Bon, en réalité, ce n’est pas si simple, même si le coût d’une usine d’enrichissement n’est pas si élevé, l’uranium est incroyablement bon marché, ce qui ne pousse pas à l’économie.
Ainsi, l’uranium rejeté contient encore 0,2 à 0,3 % d’U235, que l’on peut facilement extraire avec notre technologie actuelle.
On peut en effet descendre à moins de 0,05 %.
Ainsi, les réserves d’uranium appauvri en France, qui représentent quelques 300 000 tonnes, contiennent encore suffisamment d’U235 pour alimenter le parc français pendant une décennie.

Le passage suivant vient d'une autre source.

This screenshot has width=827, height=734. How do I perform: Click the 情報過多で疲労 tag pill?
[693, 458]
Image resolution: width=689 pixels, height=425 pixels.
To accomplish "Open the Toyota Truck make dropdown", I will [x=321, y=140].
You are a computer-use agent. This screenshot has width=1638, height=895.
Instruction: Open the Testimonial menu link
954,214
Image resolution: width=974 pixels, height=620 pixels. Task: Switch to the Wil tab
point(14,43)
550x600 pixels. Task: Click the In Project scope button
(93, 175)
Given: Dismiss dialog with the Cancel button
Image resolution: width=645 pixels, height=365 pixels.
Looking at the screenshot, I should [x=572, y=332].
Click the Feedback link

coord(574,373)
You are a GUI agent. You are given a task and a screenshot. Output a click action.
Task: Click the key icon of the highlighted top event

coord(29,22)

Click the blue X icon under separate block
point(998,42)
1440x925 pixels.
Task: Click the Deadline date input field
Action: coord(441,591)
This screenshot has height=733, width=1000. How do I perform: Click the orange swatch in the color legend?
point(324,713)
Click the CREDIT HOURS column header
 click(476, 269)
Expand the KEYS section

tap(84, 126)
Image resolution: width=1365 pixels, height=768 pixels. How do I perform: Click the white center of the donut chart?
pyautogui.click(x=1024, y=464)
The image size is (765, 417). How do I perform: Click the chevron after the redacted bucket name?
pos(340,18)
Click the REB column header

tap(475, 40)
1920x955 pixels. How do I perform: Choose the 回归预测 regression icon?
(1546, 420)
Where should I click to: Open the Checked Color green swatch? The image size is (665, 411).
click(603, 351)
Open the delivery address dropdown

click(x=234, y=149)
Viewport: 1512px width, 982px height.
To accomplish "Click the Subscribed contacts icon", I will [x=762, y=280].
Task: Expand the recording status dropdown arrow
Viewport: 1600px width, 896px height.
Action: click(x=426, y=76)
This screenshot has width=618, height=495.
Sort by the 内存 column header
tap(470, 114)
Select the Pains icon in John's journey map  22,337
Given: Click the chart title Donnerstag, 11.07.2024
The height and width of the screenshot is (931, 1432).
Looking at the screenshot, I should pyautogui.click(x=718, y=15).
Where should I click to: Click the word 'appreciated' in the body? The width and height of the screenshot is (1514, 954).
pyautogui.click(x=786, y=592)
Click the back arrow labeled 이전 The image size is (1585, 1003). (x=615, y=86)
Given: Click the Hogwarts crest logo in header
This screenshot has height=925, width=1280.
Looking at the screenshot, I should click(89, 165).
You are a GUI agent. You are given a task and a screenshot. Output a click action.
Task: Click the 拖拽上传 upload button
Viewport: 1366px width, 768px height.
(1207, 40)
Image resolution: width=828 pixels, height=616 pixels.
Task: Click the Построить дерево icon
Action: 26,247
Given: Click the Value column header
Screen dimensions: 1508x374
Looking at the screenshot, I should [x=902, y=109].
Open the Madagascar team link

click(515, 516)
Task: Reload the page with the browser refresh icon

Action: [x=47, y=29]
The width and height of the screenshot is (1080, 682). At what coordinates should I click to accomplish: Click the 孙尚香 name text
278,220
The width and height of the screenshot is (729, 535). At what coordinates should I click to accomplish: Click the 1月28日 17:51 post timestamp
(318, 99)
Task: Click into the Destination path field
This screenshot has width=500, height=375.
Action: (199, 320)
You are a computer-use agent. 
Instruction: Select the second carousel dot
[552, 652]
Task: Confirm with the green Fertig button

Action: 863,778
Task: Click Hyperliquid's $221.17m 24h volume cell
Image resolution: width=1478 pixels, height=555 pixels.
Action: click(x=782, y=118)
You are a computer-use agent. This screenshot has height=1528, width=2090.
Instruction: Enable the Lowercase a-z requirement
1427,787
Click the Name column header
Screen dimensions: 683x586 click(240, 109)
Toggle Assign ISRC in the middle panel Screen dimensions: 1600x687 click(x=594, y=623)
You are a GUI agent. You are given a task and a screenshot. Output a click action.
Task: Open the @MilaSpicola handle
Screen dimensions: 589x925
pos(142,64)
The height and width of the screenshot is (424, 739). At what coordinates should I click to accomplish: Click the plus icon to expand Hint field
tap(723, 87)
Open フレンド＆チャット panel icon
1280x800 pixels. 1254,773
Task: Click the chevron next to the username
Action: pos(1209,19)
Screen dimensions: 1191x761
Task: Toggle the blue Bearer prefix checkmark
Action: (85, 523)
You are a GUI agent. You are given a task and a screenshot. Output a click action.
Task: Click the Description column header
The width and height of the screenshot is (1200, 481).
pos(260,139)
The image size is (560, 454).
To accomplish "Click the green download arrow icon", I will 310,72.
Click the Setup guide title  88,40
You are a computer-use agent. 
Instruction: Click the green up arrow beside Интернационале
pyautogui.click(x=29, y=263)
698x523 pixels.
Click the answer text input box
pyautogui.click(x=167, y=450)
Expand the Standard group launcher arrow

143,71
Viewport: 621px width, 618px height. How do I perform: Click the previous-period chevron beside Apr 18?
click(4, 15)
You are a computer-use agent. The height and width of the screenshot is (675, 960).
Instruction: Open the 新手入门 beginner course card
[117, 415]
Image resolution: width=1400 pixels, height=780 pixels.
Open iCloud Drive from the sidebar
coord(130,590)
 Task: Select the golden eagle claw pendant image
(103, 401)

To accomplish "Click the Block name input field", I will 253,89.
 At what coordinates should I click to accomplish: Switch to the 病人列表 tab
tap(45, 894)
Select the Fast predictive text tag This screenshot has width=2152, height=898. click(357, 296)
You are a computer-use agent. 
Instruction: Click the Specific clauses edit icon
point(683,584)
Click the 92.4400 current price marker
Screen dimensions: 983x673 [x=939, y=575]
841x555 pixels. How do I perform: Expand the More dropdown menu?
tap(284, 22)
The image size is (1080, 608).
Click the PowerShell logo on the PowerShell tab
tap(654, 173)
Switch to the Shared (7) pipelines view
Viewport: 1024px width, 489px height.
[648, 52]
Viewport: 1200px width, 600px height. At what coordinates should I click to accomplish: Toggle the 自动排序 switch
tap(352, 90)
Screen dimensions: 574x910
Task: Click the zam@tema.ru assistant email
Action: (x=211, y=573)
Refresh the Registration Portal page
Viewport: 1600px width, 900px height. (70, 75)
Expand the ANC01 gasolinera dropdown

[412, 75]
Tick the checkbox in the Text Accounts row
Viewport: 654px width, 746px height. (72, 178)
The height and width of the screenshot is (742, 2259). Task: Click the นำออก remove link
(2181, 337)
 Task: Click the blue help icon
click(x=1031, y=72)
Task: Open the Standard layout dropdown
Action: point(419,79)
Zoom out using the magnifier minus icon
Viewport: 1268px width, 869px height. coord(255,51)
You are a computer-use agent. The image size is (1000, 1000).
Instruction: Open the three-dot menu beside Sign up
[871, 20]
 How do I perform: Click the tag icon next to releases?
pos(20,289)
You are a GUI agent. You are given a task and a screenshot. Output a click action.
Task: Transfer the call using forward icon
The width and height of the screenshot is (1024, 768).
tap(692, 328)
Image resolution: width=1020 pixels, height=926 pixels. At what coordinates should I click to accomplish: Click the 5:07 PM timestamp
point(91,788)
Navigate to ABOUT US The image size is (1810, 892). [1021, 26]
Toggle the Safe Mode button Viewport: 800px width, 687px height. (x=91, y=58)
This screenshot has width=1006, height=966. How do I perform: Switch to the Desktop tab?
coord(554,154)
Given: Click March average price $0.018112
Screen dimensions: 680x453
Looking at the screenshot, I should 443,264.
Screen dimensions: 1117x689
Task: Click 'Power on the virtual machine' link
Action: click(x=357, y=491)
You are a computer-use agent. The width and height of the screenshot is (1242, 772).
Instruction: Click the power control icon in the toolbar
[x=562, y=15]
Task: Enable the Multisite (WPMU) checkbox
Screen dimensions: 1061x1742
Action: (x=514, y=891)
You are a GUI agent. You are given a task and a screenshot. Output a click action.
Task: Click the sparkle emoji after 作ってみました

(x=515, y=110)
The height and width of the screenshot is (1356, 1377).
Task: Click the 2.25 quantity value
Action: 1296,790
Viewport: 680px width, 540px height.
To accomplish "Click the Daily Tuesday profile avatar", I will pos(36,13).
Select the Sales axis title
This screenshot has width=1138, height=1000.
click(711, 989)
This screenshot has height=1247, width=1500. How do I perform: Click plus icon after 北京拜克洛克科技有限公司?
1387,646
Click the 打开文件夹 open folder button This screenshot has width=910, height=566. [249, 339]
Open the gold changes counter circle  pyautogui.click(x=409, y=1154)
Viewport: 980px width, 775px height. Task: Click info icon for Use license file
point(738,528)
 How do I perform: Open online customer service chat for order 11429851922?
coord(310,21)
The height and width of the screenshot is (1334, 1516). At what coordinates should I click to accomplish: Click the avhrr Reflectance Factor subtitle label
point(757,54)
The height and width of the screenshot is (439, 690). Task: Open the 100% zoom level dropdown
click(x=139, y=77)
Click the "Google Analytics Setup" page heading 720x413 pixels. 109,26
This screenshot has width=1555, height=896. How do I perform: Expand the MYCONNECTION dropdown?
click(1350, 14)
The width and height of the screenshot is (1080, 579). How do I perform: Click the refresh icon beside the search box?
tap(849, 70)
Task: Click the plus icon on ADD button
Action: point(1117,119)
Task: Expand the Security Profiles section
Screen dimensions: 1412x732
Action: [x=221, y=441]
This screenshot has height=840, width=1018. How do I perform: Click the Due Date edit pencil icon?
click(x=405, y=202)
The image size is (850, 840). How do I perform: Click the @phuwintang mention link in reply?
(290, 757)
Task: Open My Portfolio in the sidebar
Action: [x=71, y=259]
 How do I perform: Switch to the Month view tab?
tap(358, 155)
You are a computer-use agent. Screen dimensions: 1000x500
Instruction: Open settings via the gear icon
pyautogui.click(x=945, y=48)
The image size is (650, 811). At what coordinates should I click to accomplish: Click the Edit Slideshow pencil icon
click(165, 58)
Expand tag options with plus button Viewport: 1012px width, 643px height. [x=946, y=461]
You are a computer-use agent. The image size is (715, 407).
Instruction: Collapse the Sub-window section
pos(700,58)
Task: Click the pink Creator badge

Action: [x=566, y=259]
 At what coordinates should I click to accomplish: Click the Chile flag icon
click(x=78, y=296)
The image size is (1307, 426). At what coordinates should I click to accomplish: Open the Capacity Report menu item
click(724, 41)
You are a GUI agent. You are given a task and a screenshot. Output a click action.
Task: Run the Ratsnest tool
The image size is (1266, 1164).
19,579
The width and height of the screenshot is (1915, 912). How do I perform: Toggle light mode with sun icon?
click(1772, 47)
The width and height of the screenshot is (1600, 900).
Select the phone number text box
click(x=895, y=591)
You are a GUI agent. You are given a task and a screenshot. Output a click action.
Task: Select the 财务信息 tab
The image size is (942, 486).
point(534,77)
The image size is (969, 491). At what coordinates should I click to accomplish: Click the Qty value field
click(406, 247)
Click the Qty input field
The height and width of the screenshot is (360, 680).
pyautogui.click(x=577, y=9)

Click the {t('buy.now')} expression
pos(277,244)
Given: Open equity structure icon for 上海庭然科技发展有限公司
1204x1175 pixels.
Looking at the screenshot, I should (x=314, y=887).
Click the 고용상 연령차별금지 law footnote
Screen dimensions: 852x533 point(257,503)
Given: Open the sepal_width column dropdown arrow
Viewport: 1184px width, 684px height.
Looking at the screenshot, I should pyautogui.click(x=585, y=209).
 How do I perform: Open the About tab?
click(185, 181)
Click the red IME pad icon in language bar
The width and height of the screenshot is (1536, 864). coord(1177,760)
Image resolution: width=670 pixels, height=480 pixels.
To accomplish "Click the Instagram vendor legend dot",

Un petit souci, la France ne dispose pas actuellement (souci d’économie et de vision à court terme oblige) des capacités en enrichissement.
Son usine, Georges Besse 2 ne dispose que d’une capacité de 7,5 millions d’UTS (unité de travail de séparation) par an.
Si l’on veut, en l’alimentant avec de l’uranium naturel, atteindre un taux d’appauvrissement d’au moins 0,05 %, il faut au moins doubler cette capacité.
Si on veut s’alimenter avec notre uranium appauvri, il faut la quadrupler.
Cependant, ça n’a rien d’impossible, ça représente seulement un investissement de quelques milliards, ainsi qu’une consommation d’énergie de l’ordre du TWh par an, sur les 400 que produit le parc.
En revanche, cela représenterait un gros progrès d’un point de vue environnemental, puisque cela permettrait de réduire de manière importante les besoins en extraction d’uranium, et donc de mines (-20 à 30 %).
Cependant, en sortie on se retrouvera avec de l’uranium réellement appauvri, et totalement inutilisable avec les réacteurs actuels, un déchet donc.
Mais qu’en est-il avec les réacteurs du futur ?
2- Les neutrons rapides et les surgénérateurs
On entend beaucoup parler des surgénérateurs pouvant consommer cet uranium appauvri. Qu’en est-il vraiment ?
Déjà, comment ça marche ?
En fait, ces réacteurs ont la capacité de transformer l’uranium 238 en plutonium 239 fissile (c’est-à-dire qui peut entretenir une réaction en chaine, et donc servir de carburant pour alimenter le réacteur) et ce avec un rendement suffisant pour ne plus dépendre d’alimentation en fissile externe, donc en U235 (contrairement aux centrales actuelles dont le rendement de conversion de l’U238 est très mauvais, et qui doivent être alimentées en U235).
Cela signifie qu’ils peuvent donc tourner uniquement avec de l’uranium appauvri, qui est alors utilisable.
Ils ont aussi la capacité de consommer certains déchets gênants.
Le problème, c’est que le processus est très efficace, et donc économe en ressources : avec un kilo d’U238, on peut produire 8000 MWh de courant. En comparaison, on ne produit que 60 MWh avec un kilog d’uranium sorti de la mine avec nos REP actuels.
Ainsi, si on remplaçait notre parc actuel par des surgénérateurs, on ne consommerait que 50 tonnes d’uranium appauvri par an. Sauf que le stock est de plus de 300 000 tonnes, et ne fait qu’augmenter.
Même avec une forte augmentation de la consommation d’énergie nucléaire, il est donc complètement illusoire d’espérer réduire ce stock via la surgénération.
Conclusion
Non, on ne se débarrassera pas du stock d’uranium appauvri comme ça, même avec un déploiement massif des surgénérateurs.
Maintenant, cet uranium peut encore être réenrichi et encore servir, le jeter maintenant serait donc un énorme gaspillage.
#nucléaire #nuclearenergy #environment #Energie
300000 tonnes à raison de 50 par an, cela fait 6000 ans devant nous. De quoi voir venir. Mais ailleurs, il est dit 2000, c’est pas mal, mais c’est quand-même plus bref. Alors, j’ai des doutes.